Такой же толстый, как я
Шрифт:
Глава 5
– Дошло до меня, о великий царь, будто жил в нашем городе купец, богатый, удачливый, видом и нравом благородный, жен имел и наложниц… Не, я затрахаюсь в таком стиле рассказывать. Короче, был чувак, и всё у него было. А ко всему – жена и стадо любовниц. Он их всех любил, как умел, а они между собой грызлись и его грызли, потому что сосать молча – это путь настоящих мудрецов, а они были простые любящие женщины. А любящая женщина хочет сам знаешь чего – не денег и секса, это слишком просто, а чтобы весь был только её. И представь: зимним вечером приезжает он домой, там жена смотрит скорбно; отправляется к блондиночке в пентхаус – она ему катает истерику; сбегает к рыженькой в загородный замок, а в голову с порога тарелка прилетает. И все хором: «Я тебя люблю, а ты!!!» И одно только спокойное место для него есть, галерея, где он хранит картины и всякое красивое барахло. Потому что превыше всего на свете этот человек любит искусство. Я бы даже сказала Искусство с большой буквы. И глубокой ночью он туда, наконец, доезжает, на ступеньках снег нетронутый, открывает хитрый замок на двери, со всякими там распознавателями отпечатков и сетчатки; включает какой-нибудь рубильник, и по всем длинным залам начинают лампы вспыхивать, одна за другой так – чух! чух! чух! И он ходит и смотрит, ходит и смотрит. А потом поднимается по крутой узкой лестнице, открывает ещё одну дверь, совсем уж секретную, а там комната белая-белая, а посреди стоит его единственная главная любовь – бронзовая борзая. Ну, стату́я. Такая, знаешь, не очень крупная, меньше натуральной, но в ней каждая жилочка поёт и мчится – вот какая. И он подойдёт, обнимет её, а потом сядет в углу, марочкой закинется и смотрит, смо-о-отрит.
– А он дрочит при этом?
– Ну, не без того. Но вообще у них всё чисто платонически, без всякого там.
– Так и живёт?
– Не, какая сказка без финала. Его все мучают (или он всех мучает – как посмотреть), жизнь идёт, идёт, запутывается, и однажды в этой белой комнате собираются все его актуальные бабы: жена, две любовницы, ещё новая какая-то девочка восхищенная… И они все сидят и глядят на него – с любовью.
– Разбивается?
– Неа. Улетает.
– Как птичка?
– Ну, как толстенькая тяжёленькая птичка, сначала низэнько-низэнько, а потом ничего так, высоту набирает, и над городом, между труб и мачт, к северу.
– Почему к северу?
– Потому что скоро лето, снегири улетают.
– А бабы чего?
– Бабы расходятся плакать и делить имущество.

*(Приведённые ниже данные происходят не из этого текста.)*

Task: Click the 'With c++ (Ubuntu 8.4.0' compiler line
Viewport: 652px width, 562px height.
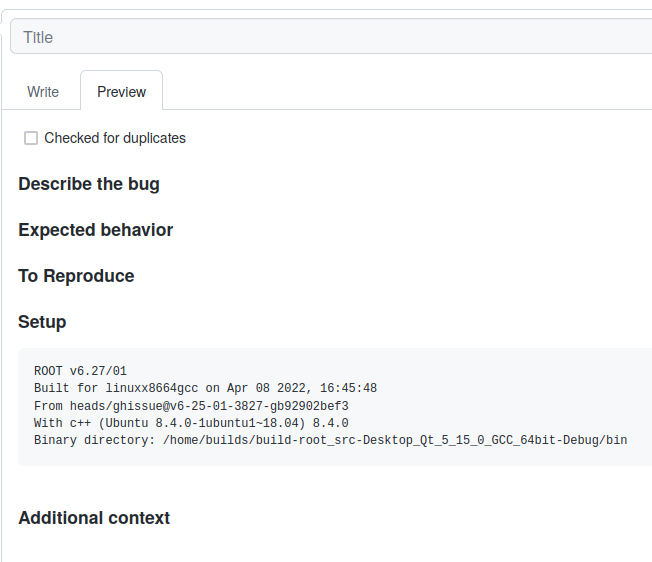Action: coord(191,423)
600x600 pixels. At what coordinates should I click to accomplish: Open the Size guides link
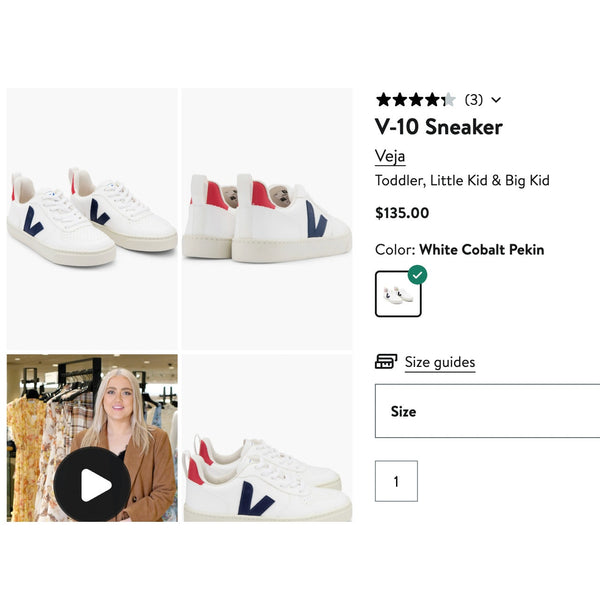(x=440, y=362)
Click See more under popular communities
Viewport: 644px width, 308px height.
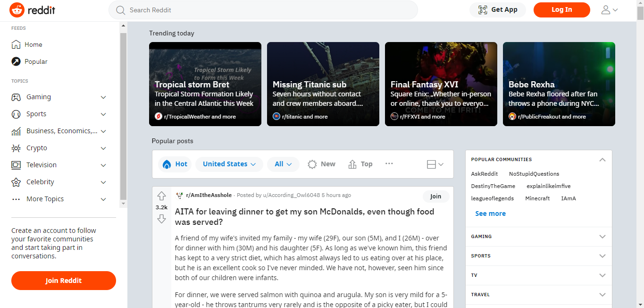[x=490, y=214]
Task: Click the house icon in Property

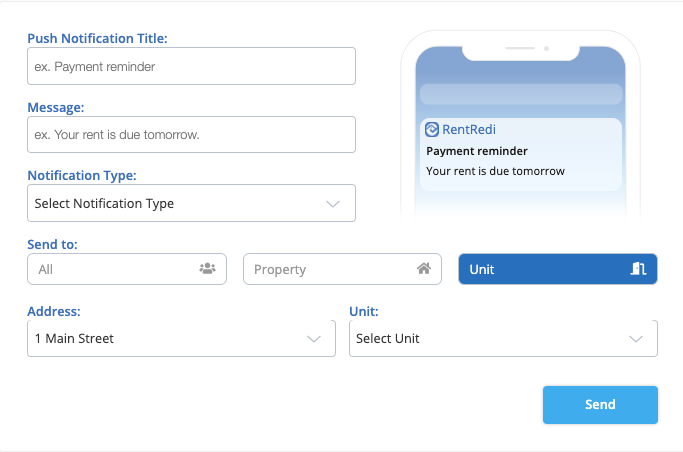Action: coord(424,269)
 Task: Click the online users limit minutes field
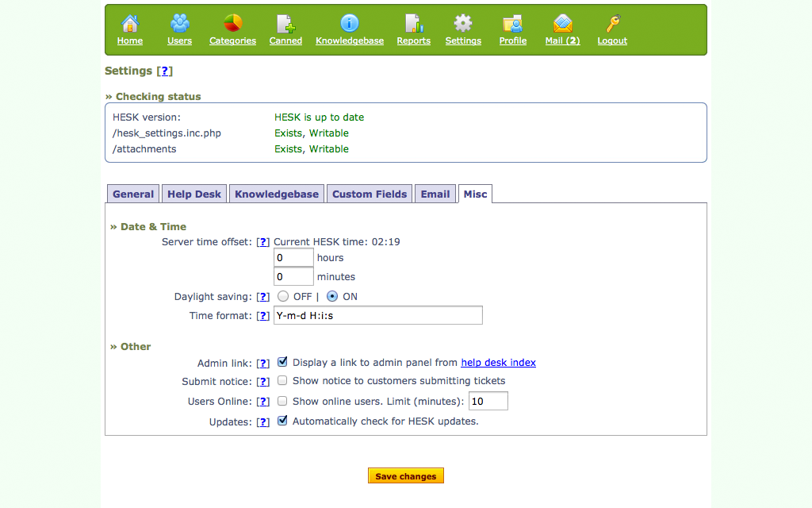click(x=488, y=402)
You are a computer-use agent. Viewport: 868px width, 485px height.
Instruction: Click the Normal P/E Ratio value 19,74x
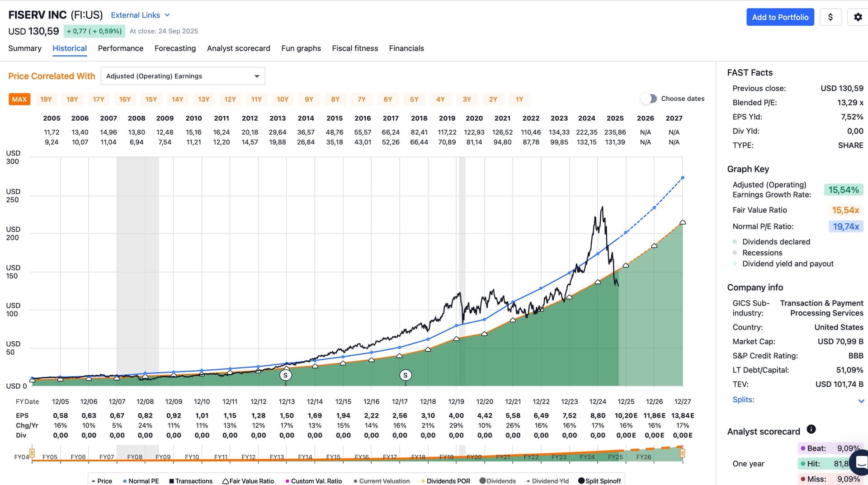pyautogui.click(x=845, y=226)
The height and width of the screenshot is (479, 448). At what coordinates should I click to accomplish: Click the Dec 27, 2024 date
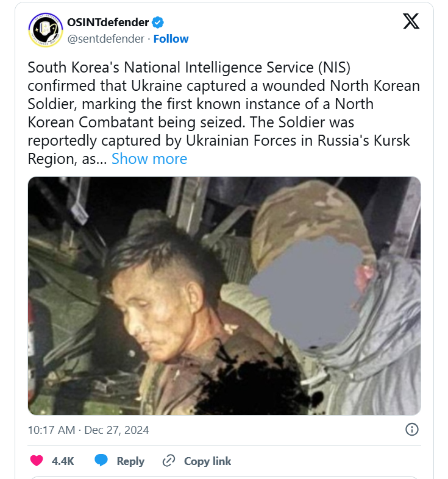(116, 430)
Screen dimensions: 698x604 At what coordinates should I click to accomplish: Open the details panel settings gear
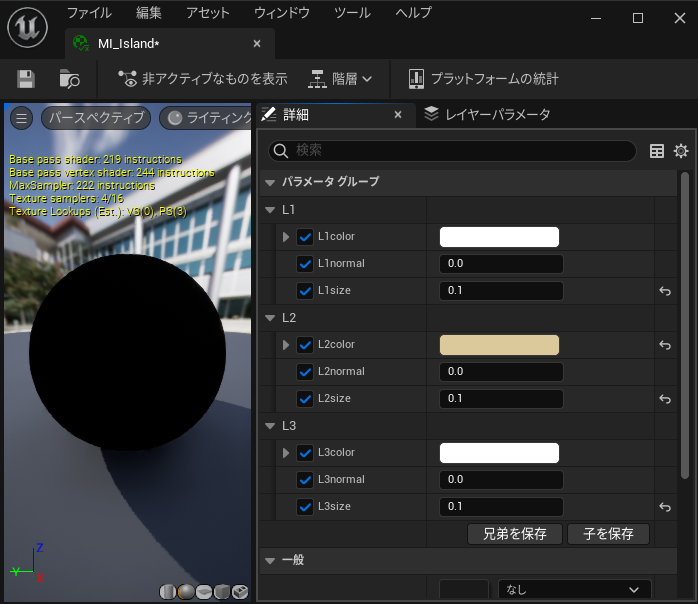[x=681, y=151]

А бронзовая борзая остаётся одна, вскидывает острую морду и воет.
Ой, девка, повезло тебе в жизни – за обманщиком-то замужем быть. Ведь он тебя, дуру, бережет. Душу свою бессмертную на фантики меняет, чтобы тебя не тревожить. А на это мало кто готов, они же всё норовят по правде, по честному. Придёт такой вечером домой, лица нету и молчит. Час молчит, два молчит, а потом возьмёт да и вывалит всю правду на стол, как орехи. Целую гору орехов, круглых и твердых: захочешь разгрызть – зуб сломаешь, а кинешься убирать – рассыплешь. Раскатятся, разбегутся по полу так, что не шагнуть, того гляди наступишь. И через год, бывает, пойдёшь босая, а он откуда ни возьмись под ногой, и вопьётся. Пустяк вроде, а больно. Так и правда его по всей жизни разлетится и затеряется, будто и не было ничего, а потом однажды ступишь беззащитно – и напомнит, до самых печёнок проберёт.
А обманщик что – он вроде как с конфетами заявится, улыбнётся и кучей выложит… Ты на шоколадную конфету на ступала? Липко, скользко и противно маленько, а так ничего. И пахнет сладко, не говно, жить можно.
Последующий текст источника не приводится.